(Stored items)

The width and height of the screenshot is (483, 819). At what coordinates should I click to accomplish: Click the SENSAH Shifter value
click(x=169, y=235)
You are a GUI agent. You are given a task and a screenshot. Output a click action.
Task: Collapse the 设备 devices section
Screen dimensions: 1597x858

* * *

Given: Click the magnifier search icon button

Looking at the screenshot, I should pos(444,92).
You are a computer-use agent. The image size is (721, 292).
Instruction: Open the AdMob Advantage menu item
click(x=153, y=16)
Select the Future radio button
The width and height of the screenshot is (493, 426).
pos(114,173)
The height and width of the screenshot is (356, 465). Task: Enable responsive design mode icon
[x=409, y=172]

__Problem details__:
The lines to return are those in the entries above that include "agent".

__Task answer__:
You are a GUI agent. You are given a task and a screenshot. Output a click action.
You are a computer-use agent. The image size is (721, 292).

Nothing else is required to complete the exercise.